OK, I had better get in gear and get into the shower. It will be interesting to see how this day emerges.

Tuesday, November 06, 2007

Life in Slow Motion

It has been a week since I blogged, and I have had good intentions (a lot of them) but lethargy or something has set in. I move slowly, accomplish little and the day goes by. I have been having radiation since the beginning of November (the day after my biopsy surgery last week) and that has gone pretty well. It is at the same time every day (2:45 PM) and is a smooth process, managed well by the radiation oncology folks. What a difference in that clinic! They should train others at Duke on the art of making eye contact with people, little things like that. It doesn't hurt, so far I don't seem to be having much in the way of side effects (likely to be, yep, you guessed it, nausea and fatigue). How will I be able to tell the new fatigue from the old? Who knows?

I am supposed to have 15 sessions (three weeks), but the holidays might cut out a day or two, unless, as they are planning, they do some on the weekend before Thanksgiving. Personally, I would be happy to be done right before. I get on a plane to Chicago to visit my brother and his family on the 21st, the Wednesday before. I am likely to be pretty fatigued, but otherwise, should be fine if the visit is kid centric and gently paced. I can sit and watch them play.

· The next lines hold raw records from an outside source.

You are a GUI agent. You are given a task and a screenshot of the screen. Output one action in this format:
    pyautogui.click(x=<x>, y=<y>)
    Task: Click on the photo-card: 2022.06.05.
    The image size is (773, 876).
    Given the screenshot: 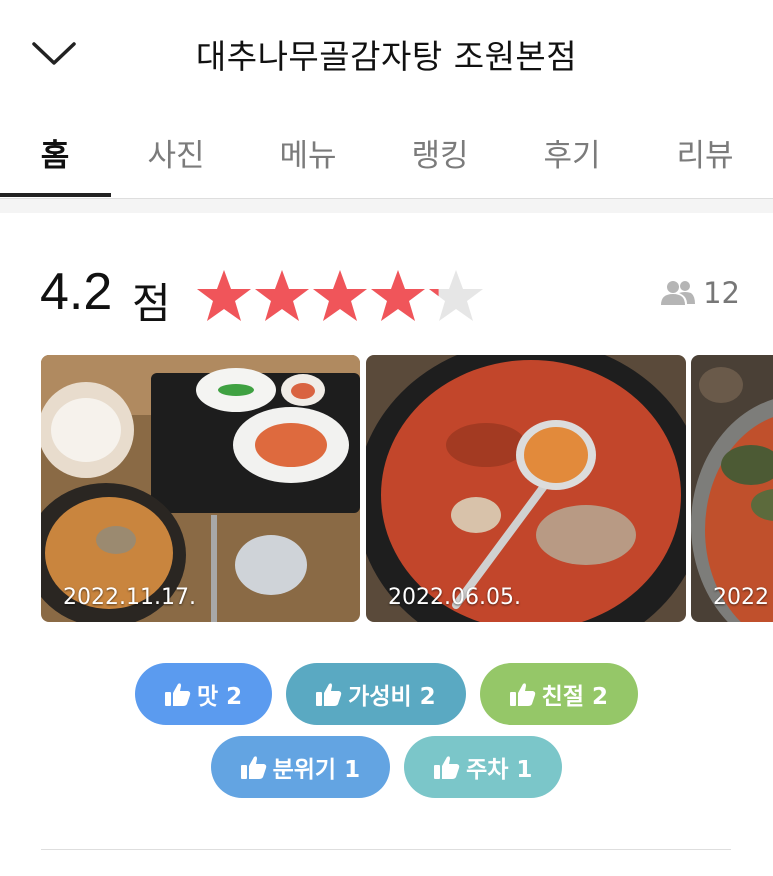 What is the action you would take?
    pyautogui.click(x=526, y=488)
    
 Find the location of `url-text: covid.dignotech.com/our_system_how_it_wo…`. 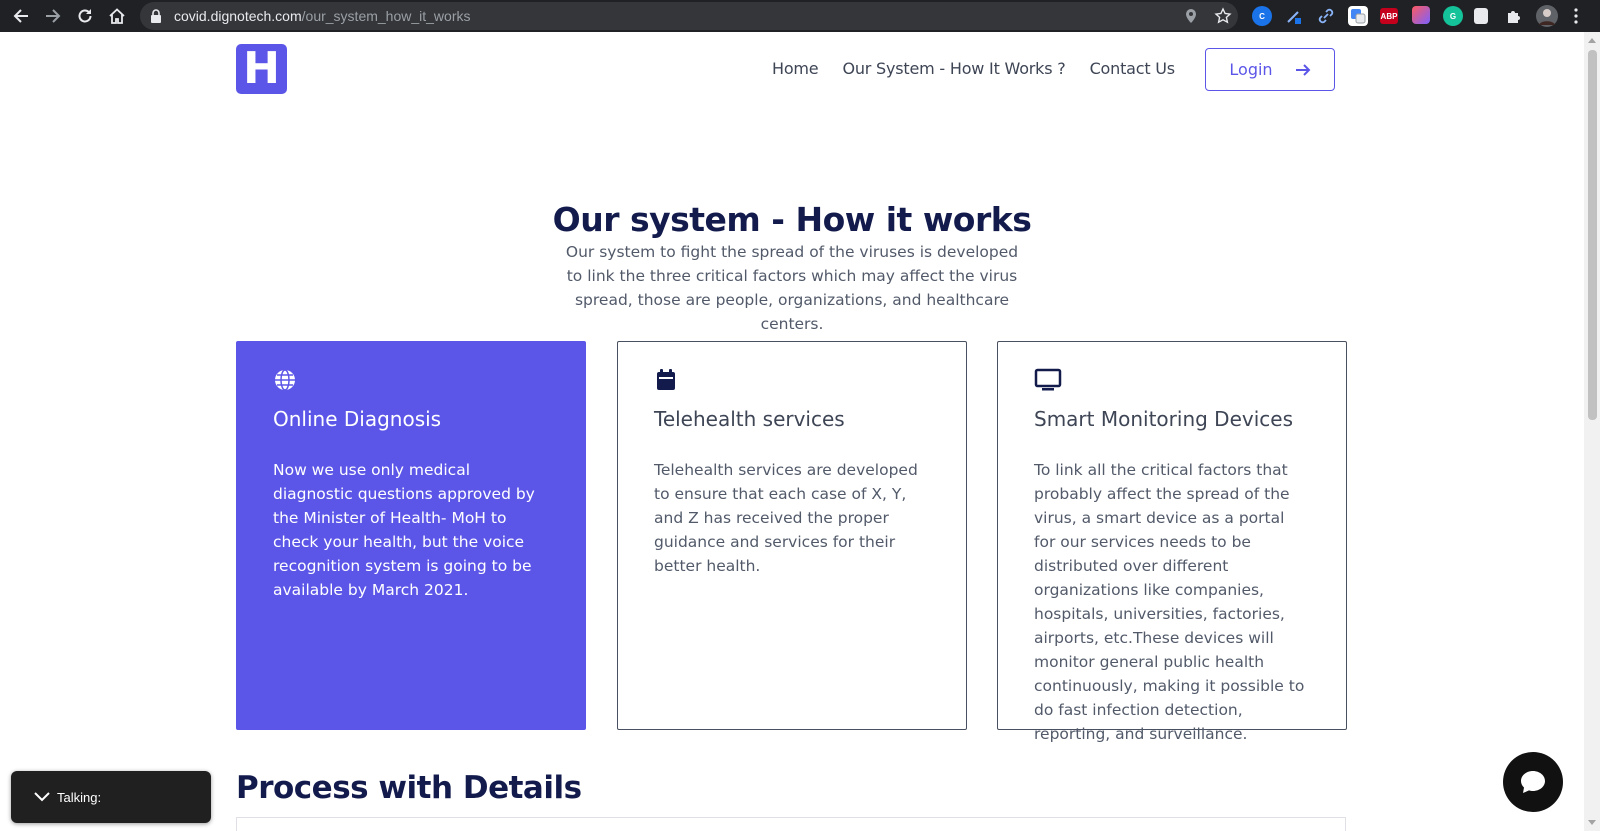

url-text: covid.dignotech.com/our_system_how_it_wo… is located at coordinates (322, 16).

But back to the slo mo thing. Is it lethargy? Depression? Sadness? All of the above? I do know I still must (and by must I mean it is not really negotiable) have at least one nap a day to survive life as I know it these days. I am experimenting, sometimes I come back after dropping her off and go to sleep for another 90 minutes. That seems to help. I don't sleep well these nights, getting up due to all sorts of things (cats, having to pee frequently due to pressure on my bladder from the tumor, Sofie waking and needing me to find her missing blankie, you name it). And sometimes when I wake up, the pain is back so another pill, and then the wait of 20-30 minutes while it kicks in. Last night it was 1:51 when Sofie came into my room to "snuggle" and then an hour later before I was back to sleep, due to pain and general discomfort. I certainly hope the radiation does help the pain, that will be a great plus.

I have considered sleep aids, but they all say something like "allow seven to eight hours for sleep". As if!!! Who's life is that anyway? Not mine. I would have to sequester the cats and the kid and overdose on the pain pills to get 7 hours of continuous sleep. Oh, yeah, and not drink much.

Speaking of not much, my appetite has just about disappeared. Eating holds no interest for me anymore. This is in a way, the fulfillment of a lifelong dream: to not care about food. But I am now dropping a pound to 1.5 pounds a week and the doctors are not happy. They gave me samples of Boost and Carnation Instant Breakfast the other day. And Ensure. How did this happen to me? I have struggled my whole life with overweight and now, not eating is frowned upon. I get hungry sometimes, I eat four crackers and that covers it. But last night, one piece of pizza caused so much abdominal pain it wasn't worth it. So what am I to do? Drink the Ensure goo, I guess. I have a bunch of samples to try before investing in a particular flavor.

Life in Slo Mo means projects take days, not hours. This is very frustrating, but I am learning that this is also my life. People are stepping forward to help, will write about the past weekend in a separate post. I know and feel loved and cared for. But sometimes, this whole process is lonely. Or something like that.